:: Requirement 1 ::
Rewrite the article on Singapore's White Paper on Women's Development starting at "On April 5, Parliament" and ending at "and mindset shifts.", changing "Parliament" to "the House".
:: Requirement 2 ::
Write the next part of the article on Singapore's White Paper on Women's Development, picking up after its final sentence.

:: Selected text ::
On April 5, Parliament unanimously endorsed the White Paper on Singapore Women’s Development, a society-wide plan to build a fairer and more gender-inclusive society. The paper contains 25 action plans in 5 areas of concentration: Equal opportunities in the workplace, recognition and support for caregivers, protection against violence and harm, other support measures for women and mindset shifts.
In truth, there is much to be celebrated. Singapore has made strides with men now taking a much more active role in sharing responsibilities at home for instance. The gender pay gap has narrowed by 4.3% since 2018 as the occupational profile of females improved. Yet there is still work to be done when measured against Singapore’s commitments to the UN Women’s Sustainable Development Goals.
Among the 25 action plans, most resolutions are fairly uncontroversial and have gone uncontested. Still, others like the legalisation of Elective Egg-Freezing (EEF) warrant more nuanced conversation.
A New Frontier
It was announced that with the introduction of the Assisted Reproduction Services Regulations under the Healthcare Services Act in early 2023, women aged 21-35 would have access to “Elective Egg Freezing” (EEF) for non-medical reasons. These women would then be able to use their frozen eggs when they are married.

:: Provided data ::
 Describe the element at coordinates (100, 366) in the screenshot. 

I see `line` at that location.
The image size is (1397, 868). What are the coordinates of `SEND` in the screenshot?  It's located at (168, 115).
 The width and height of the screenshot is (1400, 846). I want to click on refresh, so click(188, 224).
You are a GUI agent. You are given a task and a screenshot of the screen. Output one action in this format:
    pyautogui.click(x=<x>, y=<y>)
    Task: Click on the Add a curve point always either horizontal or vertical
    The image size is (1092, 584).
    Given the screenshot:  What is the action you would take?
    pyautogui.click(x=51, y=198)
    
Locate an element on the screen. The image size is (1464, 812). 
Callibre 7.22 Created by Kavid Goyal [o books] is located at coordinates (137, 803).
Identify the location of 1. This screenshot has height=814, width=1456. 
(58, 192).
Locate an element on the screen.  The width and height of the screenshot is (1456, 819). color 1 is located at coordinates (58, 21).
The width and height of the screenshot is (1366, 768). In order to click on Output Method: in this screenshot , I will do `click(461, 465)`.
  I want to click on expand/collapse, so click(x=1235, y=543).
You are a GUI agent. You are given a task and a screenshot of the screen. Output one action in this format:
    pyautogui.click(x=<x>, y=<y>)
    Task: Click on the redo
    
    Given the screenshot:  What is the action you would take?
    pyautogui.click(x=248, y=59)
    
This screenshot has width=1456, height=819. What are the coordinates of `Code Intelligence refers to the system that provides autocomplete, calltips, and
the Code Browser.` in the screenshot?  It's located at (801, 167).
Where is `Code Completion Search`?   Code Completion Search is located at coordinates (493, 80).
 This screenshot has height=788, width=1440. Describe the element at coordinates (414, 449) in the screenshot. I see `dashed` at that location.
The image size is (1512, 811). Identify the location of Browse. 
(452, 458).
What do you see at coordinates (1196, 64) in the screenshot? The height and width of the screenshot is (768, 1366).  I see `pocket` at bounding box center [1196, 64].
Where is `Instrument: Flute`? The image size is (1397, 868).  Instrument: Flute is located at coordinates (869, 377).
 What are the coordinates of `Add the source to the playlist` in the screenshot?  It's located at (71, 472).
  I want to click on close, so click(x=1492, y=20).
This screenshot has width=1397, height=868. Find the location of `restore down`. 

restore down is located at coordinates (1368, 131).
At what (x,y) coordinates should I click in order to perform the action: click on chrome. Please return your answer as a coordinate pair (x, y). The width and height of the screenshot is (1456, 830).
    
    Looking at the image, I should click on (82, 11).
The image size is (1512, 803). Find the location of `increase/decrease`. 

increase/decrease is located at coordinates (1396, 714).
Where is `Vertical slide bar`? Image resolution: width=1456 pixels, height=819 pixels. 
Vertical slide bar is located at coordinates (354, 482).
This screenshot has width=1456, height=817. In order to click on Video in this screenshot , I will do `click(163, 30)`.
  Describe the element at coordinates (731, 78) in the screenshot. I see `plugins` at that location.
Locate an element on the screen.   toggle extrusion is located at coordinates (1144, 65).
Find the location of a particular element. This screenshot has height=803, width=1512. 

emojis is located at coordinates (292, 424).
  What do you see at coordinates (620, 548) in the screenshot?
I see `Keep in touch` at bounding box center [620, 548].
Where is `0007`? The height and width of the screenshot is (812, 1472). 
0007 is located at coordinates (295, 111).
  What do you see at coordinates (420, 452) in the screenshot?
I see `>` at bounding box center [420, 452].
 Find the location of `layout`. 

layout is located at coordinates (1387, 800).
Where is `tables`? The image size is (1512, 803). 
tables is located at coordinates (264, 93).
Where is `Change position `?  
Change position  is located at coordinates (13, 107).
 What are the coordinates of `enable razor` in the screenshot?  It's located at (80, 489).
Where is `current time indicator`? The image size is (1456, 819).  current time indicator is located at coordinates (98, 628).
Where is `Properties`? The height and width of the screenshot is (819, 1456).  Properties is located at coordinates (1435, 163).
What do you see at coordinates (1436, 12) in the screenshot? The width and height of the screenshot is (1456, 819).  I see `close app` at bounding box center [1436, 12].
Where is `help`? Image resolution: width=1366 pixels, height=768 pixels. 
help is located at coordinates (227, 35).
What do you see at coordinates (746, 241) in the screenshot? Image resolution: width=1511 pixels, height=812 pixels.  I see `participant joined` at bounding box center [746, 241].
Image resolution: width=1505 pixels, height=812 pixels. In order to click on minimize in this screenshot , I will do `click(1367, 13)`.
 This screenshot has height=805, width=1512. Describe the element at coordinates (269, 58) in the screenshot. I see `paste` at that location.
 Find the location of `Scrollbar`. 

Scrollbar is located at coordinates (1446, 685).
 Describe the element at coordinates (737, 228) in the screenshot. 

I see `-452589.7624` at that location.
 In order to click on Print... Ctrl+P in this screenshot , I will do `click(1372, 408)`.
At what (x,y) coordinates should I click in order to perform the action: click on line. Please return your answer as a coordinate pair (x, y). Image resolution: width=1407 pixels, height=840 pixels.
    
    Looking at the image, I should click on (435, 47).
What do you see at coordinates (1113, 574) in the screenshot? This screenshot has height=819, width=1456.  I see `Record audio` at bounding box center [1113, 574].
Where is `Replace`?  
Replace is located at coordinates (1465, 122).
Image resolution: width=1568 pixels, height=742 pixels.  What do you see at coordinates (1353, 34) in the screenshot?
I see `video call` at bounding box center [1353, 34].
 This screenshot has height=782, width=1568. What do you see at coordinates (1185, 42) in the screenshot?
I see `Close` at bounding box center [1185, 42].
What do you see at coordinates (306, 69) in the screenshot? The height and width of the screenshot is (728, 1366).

:: Exercise output 1 ::
On April 5, the House unanimously endorsed the White Paper on Singapore Women’s Development, a society-wide plan to build a fairer and more gender-inclusive society. The paper contains 25 action plans in 5 areas of concentration: Equal opportunities in the workplace, recognition and support for caregivers, protection against violence and harm, other support measures for women and mindset shifts.

:: Exercise output 2 ::
As social policy goes, EEF is progressive and meets a deeply felt want among a select portion of women in Singapore to preserve their fertility by freezing their younger, healthier eggs. These women have either not yet met their life partner, or feel they are not ready for children for personal reasons like wanting to prioritise their finances, education or career.
Thus far, these women have had no recourse but to travel to fertility clinics in the region such as those in Bangkok, Kuala Lumpur or even Australia, incurring the attendant inconveniences and costs along the way. The desperate lengths these women go to reflect the natural instinct toward motherhood, an impulse that ought to be celebrated for its beauty. But are all settings in which maternalism expresses itself equal, or does society have the responsibility to encourage childbearing in some circumstances over others?